◆ **WHAT YOU NEED TO DO**:
Each entry below has to be written out again without any change.

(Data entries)

--

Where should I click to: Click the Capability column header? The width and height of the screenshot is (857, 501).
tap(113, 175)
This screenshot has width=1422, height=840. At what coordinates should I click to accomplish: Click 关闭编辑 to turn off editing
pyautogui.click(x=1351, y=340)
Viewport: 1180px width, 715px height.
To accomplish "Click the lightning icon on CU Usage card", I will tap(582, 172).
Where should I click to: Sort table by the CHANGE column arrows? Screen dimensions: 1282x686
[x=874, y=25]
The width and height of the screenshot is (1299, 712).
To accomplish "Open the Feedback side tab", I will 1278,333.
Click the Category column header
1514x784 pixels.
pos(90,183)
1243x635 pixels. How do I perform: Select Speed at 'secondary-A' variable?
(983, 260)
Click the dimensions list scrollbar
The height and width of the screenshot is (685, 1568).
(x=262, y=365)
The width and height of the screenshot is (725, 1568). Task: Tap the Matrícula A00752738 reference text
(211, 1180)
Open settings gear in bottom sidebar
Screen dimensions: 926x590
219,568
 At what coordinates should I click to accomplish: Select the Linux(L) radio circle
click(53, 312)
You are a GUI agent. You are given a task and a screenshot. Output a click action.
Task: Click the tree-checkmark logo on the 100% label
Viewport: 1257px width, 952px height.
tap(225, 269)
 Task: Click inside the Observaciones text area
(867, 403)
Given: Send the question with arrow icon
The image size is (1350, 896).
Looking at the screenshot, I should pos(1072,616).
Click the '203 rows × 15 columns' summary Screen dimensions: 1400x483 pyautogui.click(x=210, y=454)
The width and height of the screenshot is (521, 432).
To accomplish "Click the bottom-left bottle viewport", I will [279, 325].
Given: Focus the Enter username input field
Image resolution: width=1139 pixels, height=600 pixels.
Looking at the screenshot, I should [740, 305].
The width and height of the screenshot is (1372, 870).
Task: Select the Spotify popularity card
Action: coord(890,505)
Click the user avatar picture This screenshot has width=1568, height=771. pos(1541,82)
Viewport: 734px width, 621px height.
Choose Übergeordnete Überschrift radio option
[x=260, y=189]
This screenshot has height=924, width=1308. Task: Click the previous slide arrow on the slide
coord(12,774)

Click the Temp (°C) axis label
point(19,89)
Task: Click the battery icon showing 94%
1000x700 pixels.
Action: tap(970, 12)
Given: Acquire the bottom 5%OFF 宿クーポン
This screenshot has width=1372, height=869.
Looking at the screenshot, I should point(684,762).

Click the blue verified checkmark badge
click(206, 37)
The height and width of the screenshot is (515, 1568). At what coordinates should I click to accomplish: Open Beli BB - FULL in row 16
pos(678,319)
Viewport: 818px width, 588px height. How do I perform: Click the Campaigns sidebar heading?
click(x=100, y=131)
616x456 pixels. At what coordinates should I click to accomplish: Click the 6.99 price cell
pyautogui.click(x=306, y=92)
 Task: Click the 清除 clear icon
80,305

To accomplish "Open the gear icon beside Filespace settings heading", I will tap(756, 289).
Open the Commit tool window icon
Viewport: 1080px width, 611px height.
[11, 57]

--

◆ **SOLUTION TO THIS TASK**:
Where should I click to: Click the Capability column header? The width and height of the screenshot is (857, 501).
tap(113, 175)
This screenshot has width=1422, height=840. At what coordinates should I click to accomplish: Click 关闭编辑 to turn off editing
pyautogui.click(x=1351, y=340)
Viewport: 1180px width, 715px height.
To accomplish "Click the lightning icon on CU Usage card", I will tap(582, 172).
Where should I click to: Sort table by the CHANGE column arrows? Screen dimensions: 1282x686
[x=874, y=25]
The width and height of the screenshot is (1299, 712).
To accomplish "Open the Feedback side tab", I will 1278,333.
Click the Category column header
1514x784 pixels.
pos(90,183)
1243x635 pixels. How do I perform: Select Speed at 'secondary-A' variable?
(983, 260)
Click the dimensions list scrollbar
The height and width of the screenshot is (685, 1568).
(x=262, y=365)
The width and height of the screenshot is (725, 1568). Task: Tap the Matrícula A00752738 reference text
(211, 1180)
Open settings gear in bottom sidebar
Screen dimensions: 926x590
219,568
 At what coordinates should I click to accomplish: Select the Linux(L) radio circle
click(53, 312)
You are a GUI agent. You are given a task and a screenshot. Output a click action.
Task: Click the tree-checkmark logo on the 100% label
Viewport: 1257px width, 952px height.
tap(225, 269)
 Task: Click inside the Observaciones text area
(867, 403)
Given: Send the question with arrow icon
The image size is (1350, 896).
Looking at the screenshot, I should pos(1072,616).
Click the '203 rows × 15 columns' summary Screen dimensions: 1400x483 pyautogui.click(x=210, y=454)
The width and height of the screenshot is (521, 432).
To accomplish "Click the bottom-left bottle viewport", I will [279, 325].
Given: Focus the Enter username input field
Image resolution: width=1139 pixels, height=600 pixels.
Looking at the screenshot, I should [740, 305].
The width and height of the screenshot is (1372, 870).
Task: Select the Spotify popularity card
Action: coord(890,505)
Click the user avatar picture This screenshot has width=1568, height=771. pos(1541,82)
Viewport: 734px width, 621px height.
Choose Übergeordnete Überschrift radio option
[x=260, y=189]
This screenshot has height=924, width=1308. Task: Click the previous slide arrow on the slide
coord(12,774)

Click the Temp (°C) axis label
point(19,89)
Task: Click the battery icon showing 94%
1000x700 pixels.
Action: tap(970, 12)
Given: Acquire the bottom 5%OFF 宿クーポン
This screenshot has width=1372, height=869.
Looking at the screenshot, I should point(684,762).

Click the blue verified checkmark badge
click(206, 37)
The height and width of the screenshot is (515, 1568). At what coordinates should I click to accomplish: Open Beli BB - FULL in row 16
pos(678,319)
Viewport: 818px width, 588px height. How do I perform: Click the Campaigns sidebar heading?
click(x=100, y=131)
616x456 pixels. At what coordinates should I click to accomplish: Click the 6.99 price cell
pyautogui.click(x=306, y=92)
 Task: Click the 清除 clear icon
80,305

To accomplish "Open the gear icon beside Filespace settings heading", I will tap(756, 289).
Open the Commit tool window icon
Viewport: 1080px width, 611px height.
[11, 57]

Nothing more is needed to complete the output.